**Data for review**
★ ★ ★ ★ ★ ★ ★
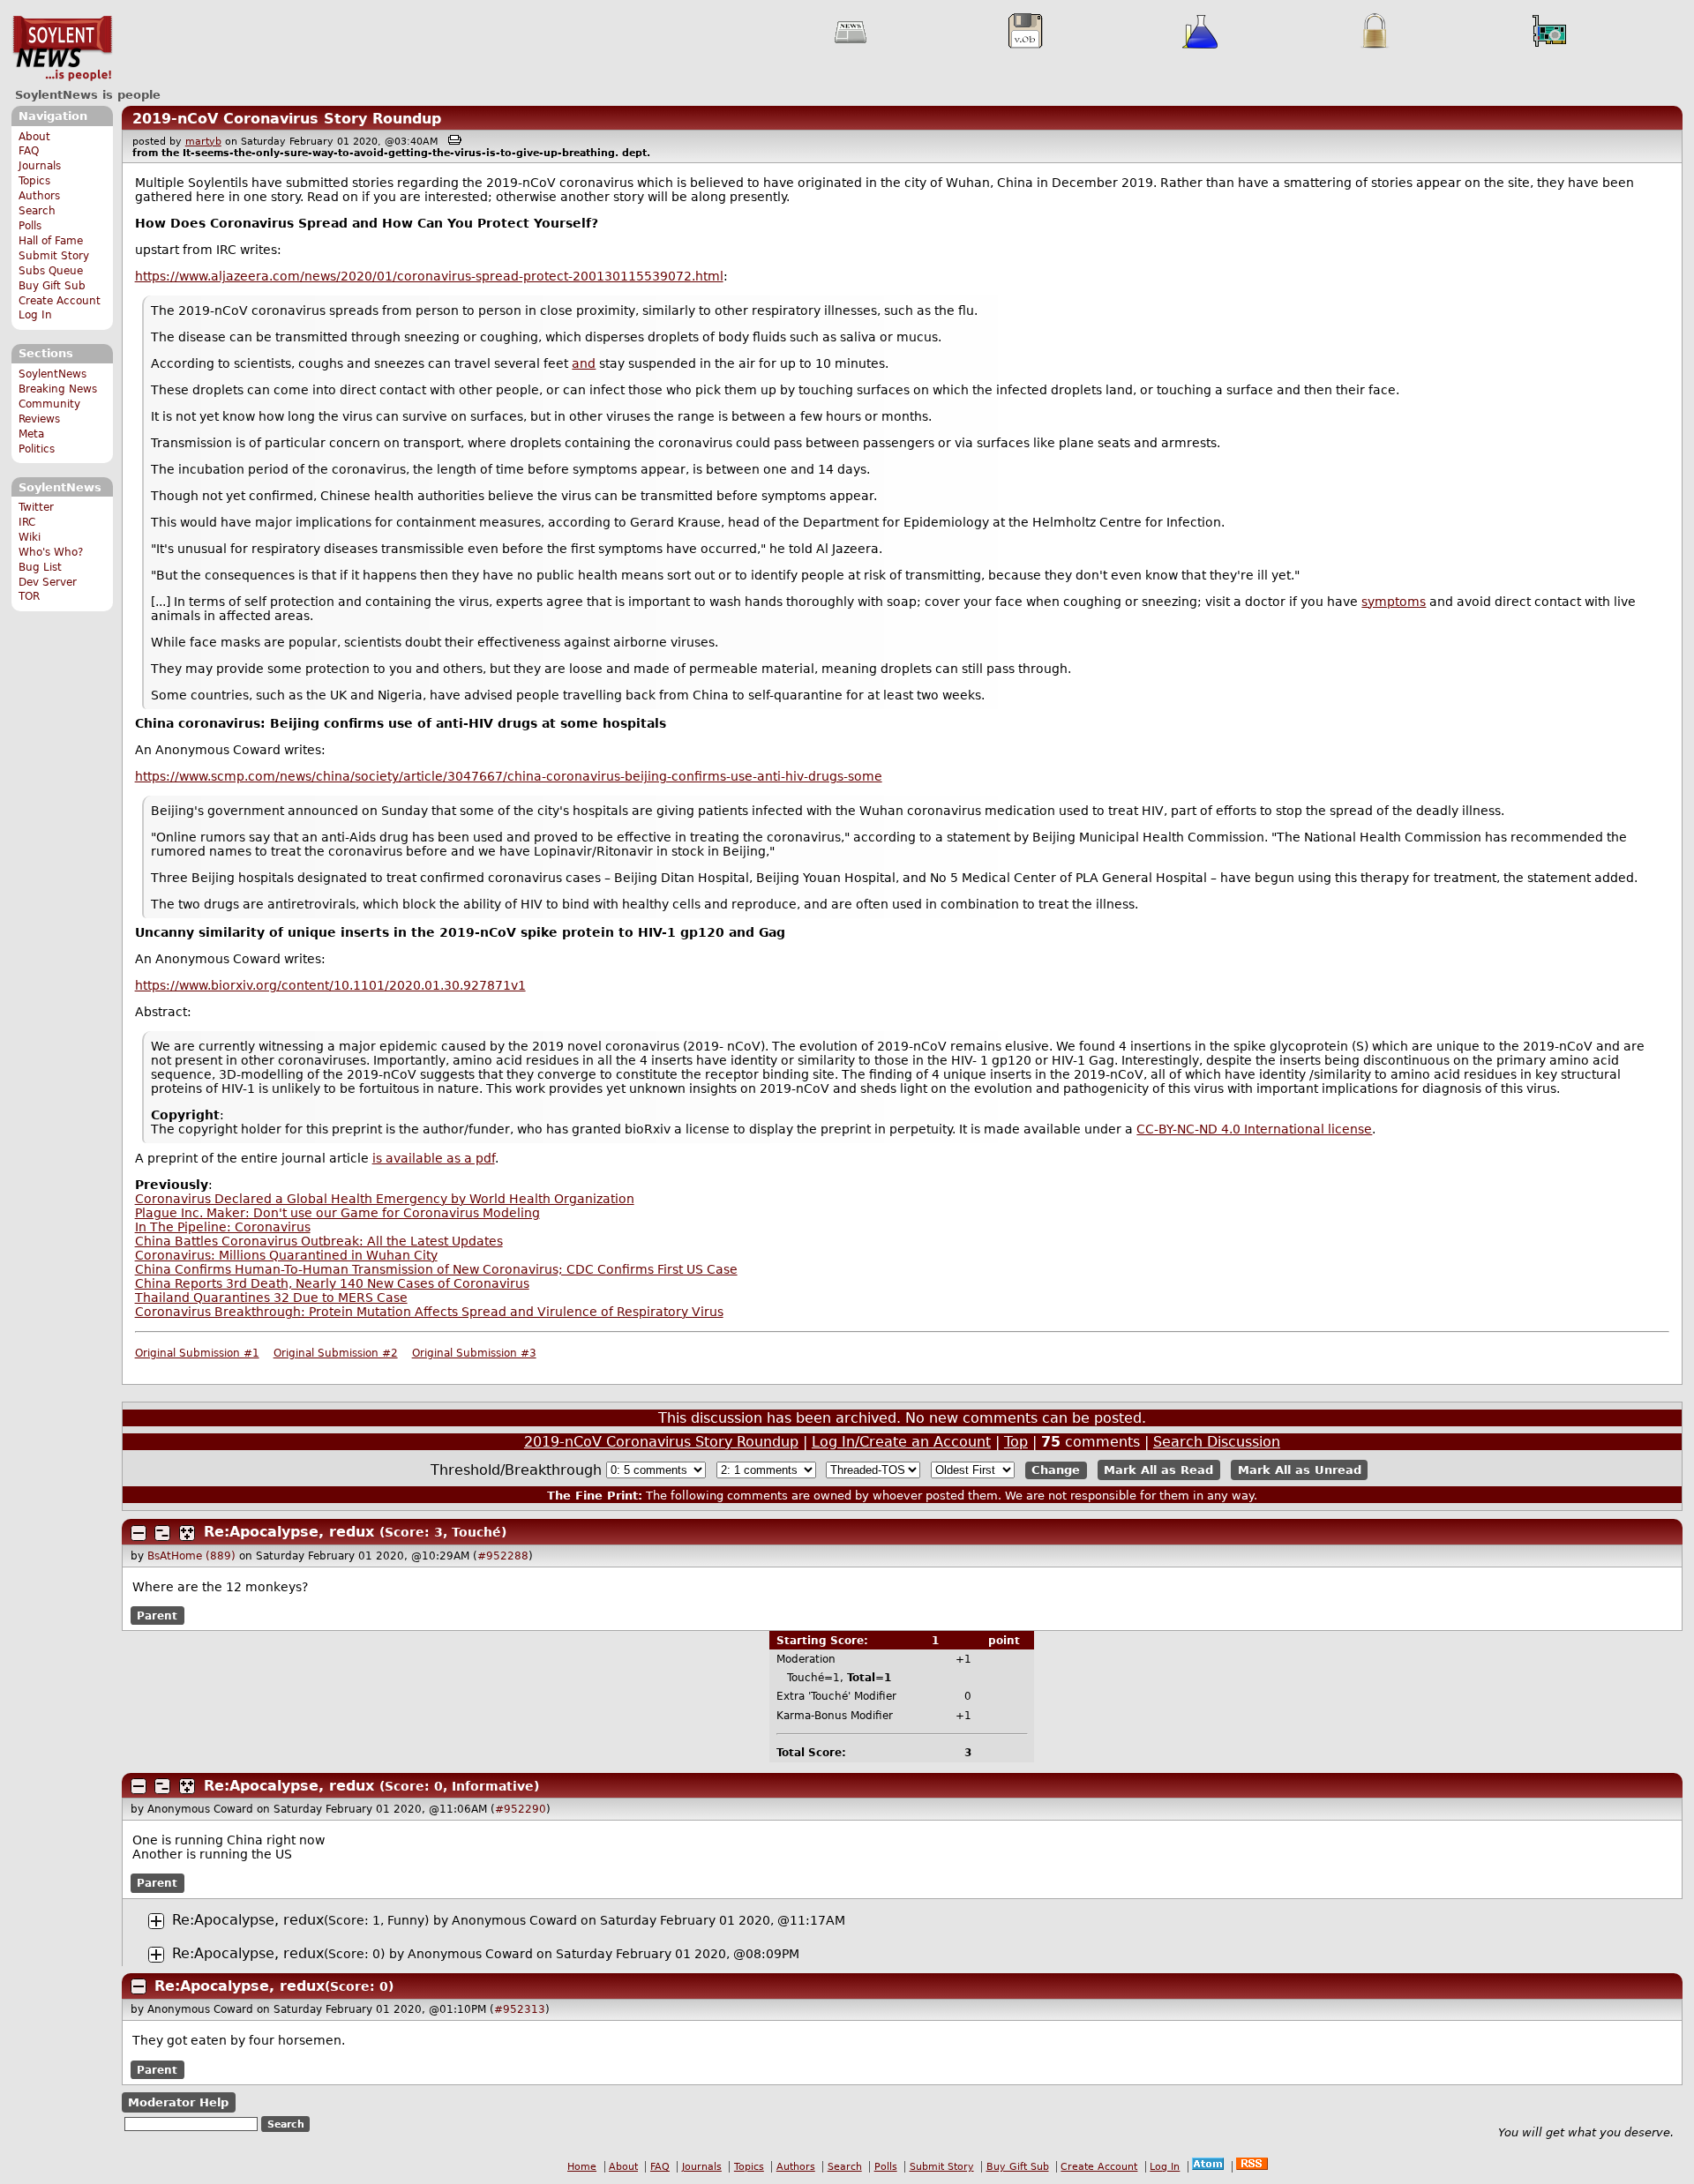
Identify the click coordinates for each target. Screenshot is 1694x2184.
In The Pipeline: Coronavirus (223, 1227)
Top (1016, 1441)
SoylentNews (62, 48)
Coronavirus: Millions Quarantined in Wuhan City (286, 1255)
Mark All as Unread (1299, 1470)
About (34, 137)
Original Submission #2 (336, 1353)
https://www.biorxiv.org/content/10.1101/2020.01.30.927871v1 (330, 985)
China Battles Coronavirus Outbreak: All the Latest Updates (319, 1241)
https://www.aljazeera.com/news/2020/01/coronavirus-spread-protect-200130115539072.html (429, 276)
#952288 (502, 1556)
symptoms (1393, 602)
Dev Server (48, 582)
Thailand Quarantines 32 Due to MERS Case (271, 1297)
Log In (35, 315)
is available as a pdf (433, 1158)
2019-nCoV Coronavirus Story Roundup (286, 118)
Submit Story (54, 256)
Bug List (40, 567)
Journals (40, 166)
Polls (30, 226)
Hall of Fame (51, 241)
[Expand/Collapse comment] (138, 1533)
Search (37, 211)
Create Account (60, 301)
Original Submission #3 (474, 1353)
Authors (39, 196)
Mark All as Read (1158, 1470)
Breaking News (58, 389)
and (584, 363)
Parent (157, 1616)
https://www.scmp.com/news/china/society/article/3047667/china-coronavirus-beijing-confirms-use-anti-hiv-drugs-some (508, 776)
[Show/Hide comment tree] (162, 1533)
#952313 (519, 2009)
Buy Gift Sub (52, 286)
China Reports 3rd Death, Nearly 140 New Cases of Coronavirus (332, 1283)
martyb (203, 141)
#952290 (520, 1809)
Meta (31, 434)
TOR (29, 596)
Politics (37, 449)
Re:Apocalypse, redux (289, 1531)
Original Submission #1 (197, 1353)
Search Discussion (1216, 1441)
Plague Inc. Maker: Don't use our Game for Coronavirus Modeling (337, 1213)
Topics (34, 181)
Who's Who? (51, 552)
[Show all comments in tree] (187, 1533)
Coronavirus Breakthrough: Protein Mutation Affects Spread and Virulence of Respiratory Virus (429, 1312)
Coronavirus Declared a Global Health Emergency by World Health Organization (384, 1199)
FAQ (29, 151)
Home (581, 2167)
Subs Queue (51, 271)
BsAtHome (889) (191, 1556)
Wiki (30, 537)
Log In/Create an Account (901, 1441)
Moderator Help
★ ★ ★ ★ ★ ★ ★
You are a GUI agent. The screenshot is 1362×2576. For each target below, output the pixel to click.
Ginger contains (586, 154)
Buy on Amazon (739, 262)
★ ★ ★ ★ ★ ★ ★
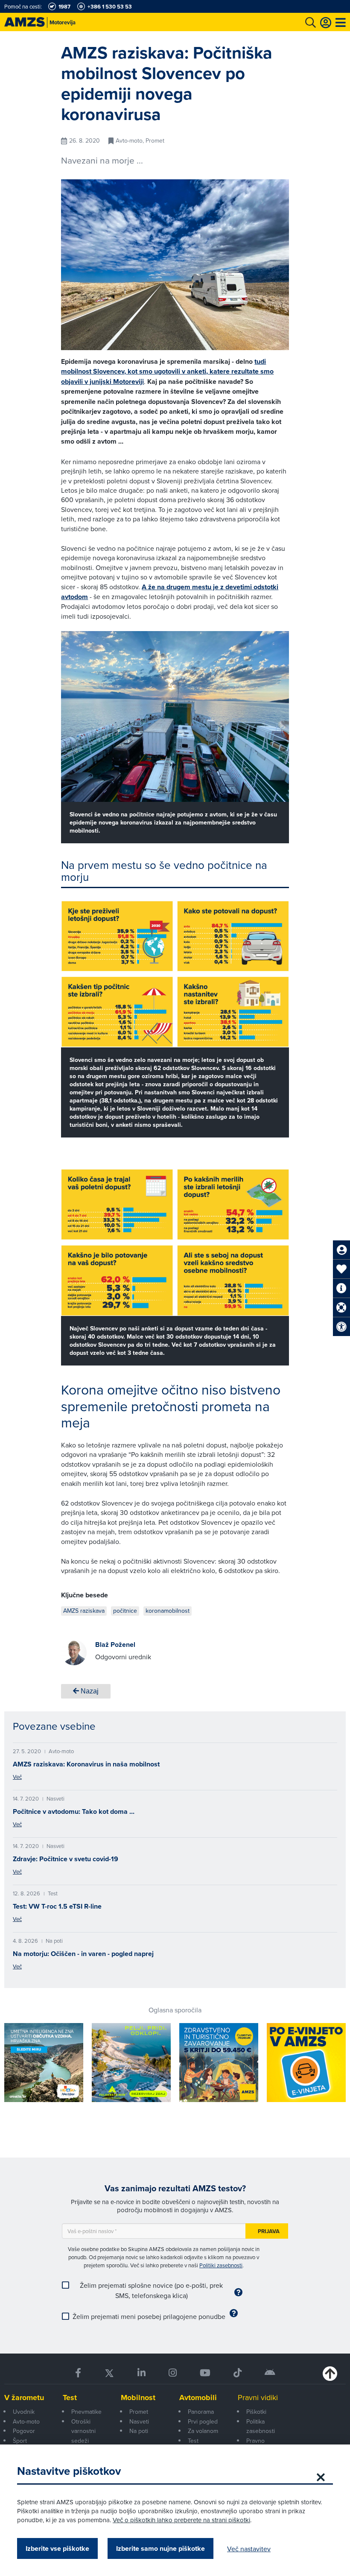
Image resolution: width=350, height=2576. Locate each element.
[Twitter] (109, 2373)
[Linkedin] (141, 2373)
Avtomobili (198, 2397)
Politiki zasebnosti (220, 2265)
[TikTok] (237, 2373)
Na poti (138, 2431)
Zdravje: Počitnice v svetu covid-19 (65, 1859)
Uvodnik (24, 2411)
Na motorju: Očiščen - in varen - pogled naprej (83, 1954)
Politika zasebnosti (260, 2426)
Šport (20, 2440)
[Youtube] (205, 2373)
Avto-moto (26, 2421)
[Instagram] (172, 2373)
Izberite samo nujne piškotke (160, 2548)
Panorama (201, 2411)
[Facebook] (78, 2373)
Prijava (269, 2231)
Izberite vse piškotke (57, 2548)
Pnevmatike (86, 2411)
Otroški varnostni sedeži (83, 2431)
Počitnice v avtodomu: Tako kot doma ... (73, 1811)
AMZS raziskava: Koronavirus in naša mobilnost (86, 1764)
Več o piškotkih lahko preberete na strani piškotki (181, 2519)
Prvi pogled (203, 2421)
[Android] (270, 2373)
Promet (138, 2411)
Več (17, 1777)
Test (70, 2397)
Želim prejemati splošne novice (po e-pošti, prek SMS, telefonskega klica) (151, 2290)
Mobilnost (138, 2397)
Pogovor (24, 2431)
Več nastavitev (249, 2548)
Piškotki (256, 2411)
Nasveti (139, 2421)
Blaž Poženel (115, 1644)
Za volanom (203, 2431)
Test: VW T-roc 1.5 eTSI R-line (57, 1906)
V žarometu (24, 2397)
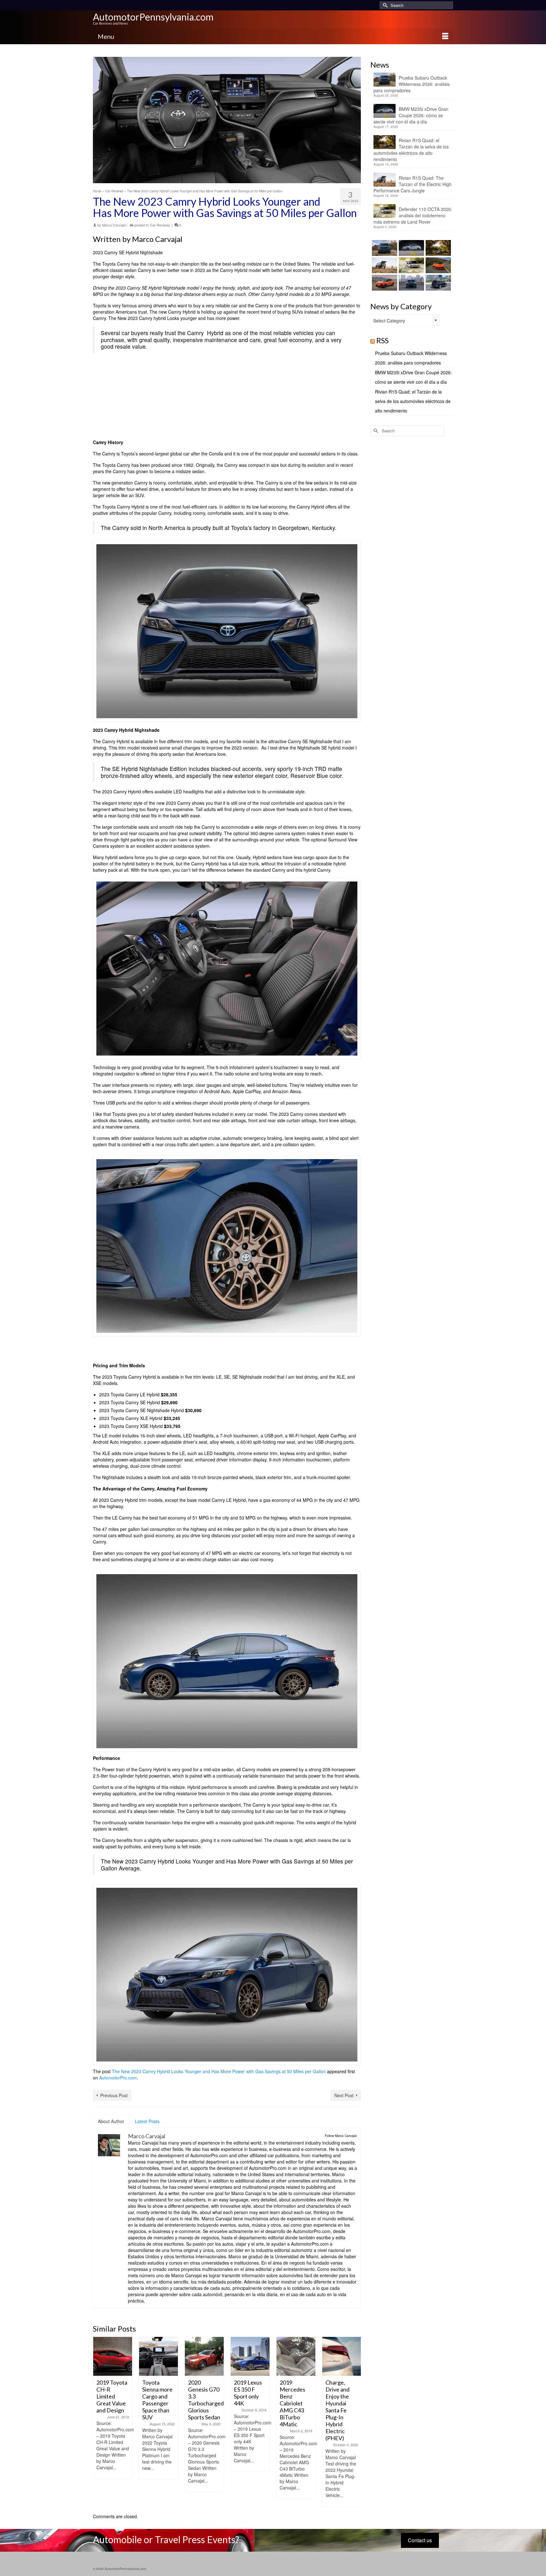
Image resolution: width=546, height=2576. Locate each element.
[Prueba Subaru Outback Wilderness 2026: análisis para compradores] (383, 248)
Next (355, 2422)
★ ★ ★ ★ ★ ★ ★
**What this task involves**
Using the entries above, give back exactly the line containing "[Twitter] (109, 2373)", the line containing "Na motorju: Očiščen", and every line between them, and nothing else.

**Solution to the problem**
[Twitter] (109, 2373)
[Linkedin] (141, 2373)
Avtomobili (198, 2397)
Politiki zasebnosti (220, 2265)
[TikTok] (237, 2373)
Na poti (138, 2431)
Zdravje: Počitnice v svetu covid-19 (65, 1859)
Uvodnik (24, 2411)
Na motorju: Očiščen - in varen - pogled naprej (83, 1954)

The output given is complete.